◆ TESTO
Un testo di Karim Franceschi (*) e la risposta
di Adelinda Baumann. A seguire altri sguardi sul movimento con 6 link a
“Comune.info”.
Testo di Karim:
Cento città italiane sono
entrate in sciopero oggi.
I bambini di Gaza che muoiono
di fame, gli ospedali ridotti in polvere, i corpi che continuano a essere
estratti dalla terra, niente di tutto ciò è bastato a mobilitare la sinistra
bianca.
Alcuni attivisti europei sulle
barche vengono fermati e, per citare Joker, “beh, allora tutti perdono la
testa!”
Quello è stato il punto di
rottura.
Quando coloro che dovrebbero
muoversi liberamente, i non identificati, i mobili, i titolari di diritti
universali, vengono improvvisamente fermati, il sistema balbetta.
Non perché la giustizia sia
stata violata.
Ma perché “non faceva parte del
piano”.
Per mesi, Gaza è stata la zona
di fissità. Lo spazio del localizzabile.
Sorvegliati, uccisi, affamati,
accerchiati.
Le loro morti erano
prevedibili. Accettabili.
Ma toccate coloro che viaggiano
con il passaporto, che si presentano nel linguaggio della legge e della
neutralità, e l’indignazione esplode.

◆ COMPITI
A) Indica se le affermazioni (i), (ii) e (iii) concordano con il testo sullo sciopero per Gaza, rispondendo sì o no e citando le parole del testo che lo stabiliscono. (i) Cento città italiane sono entrate in sciopero. (ii) Il sistema balbetta perché la giustizia è stata violata. (iii) Gli attivisti fermati sulle barche sono europei.
B) Riprendi il testo sullo sciopero per Gaza subito dopo l'ultima frase e proseguilo con qualche frase nello stesso tono.

◆ DATI DI PARTENZA
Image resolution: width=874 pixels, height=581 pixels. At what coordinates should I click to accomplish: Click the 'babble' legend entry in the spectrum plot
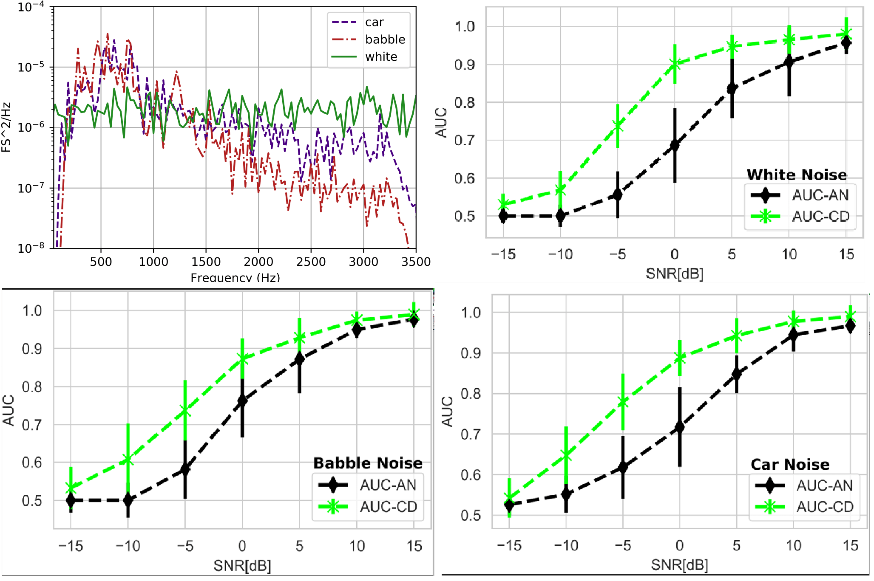click(385, 39)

◆ SOLUZIONI DEGLI ESERCIZI
A)
(i) Sì: "Cento città italiane sono entrate in sciopero oggi."
(ii) No: "Non perché la giustizia sia stata violata."
(iii) Sì: "Alcuni attivisti europei sulle barche vengono fermati"

B)
Gli attivisti torneranno a
casa. Parleranno di sconvolgimenti, resistenza, coraggio morale.
Sono stati nutriti,
fotografati, accuditi.
E sullo sfondo, un genocidio
continua, incorniciato ora non dai corpi che cancella,
ma dallo spettacolo di una deviazione
nella mobilità bianca.
Funziona così:
L’urlo non si sente finché non
echeggia attraverso una voce familiare.
Non quando i bambini muoiono di
fame, ma quando agli europei viene detto “non potete passare”.
Non è empatia. È panico
identitario.
Un tremore nel meccanismo di
chi è autorizzato a muoversi e chi è destinato a rimanere e morire.
La flottiglia è stata
brillante, non perché ha sfidato il potere, ma perché ha toccato un nervo
scoperto.
Ha portato i corpi bianchi
pericolosamente vicini ai campi di sterminio, la non-terra, il non-luogo, dove
i bambini di colore vengono cancellati con precisione industriale.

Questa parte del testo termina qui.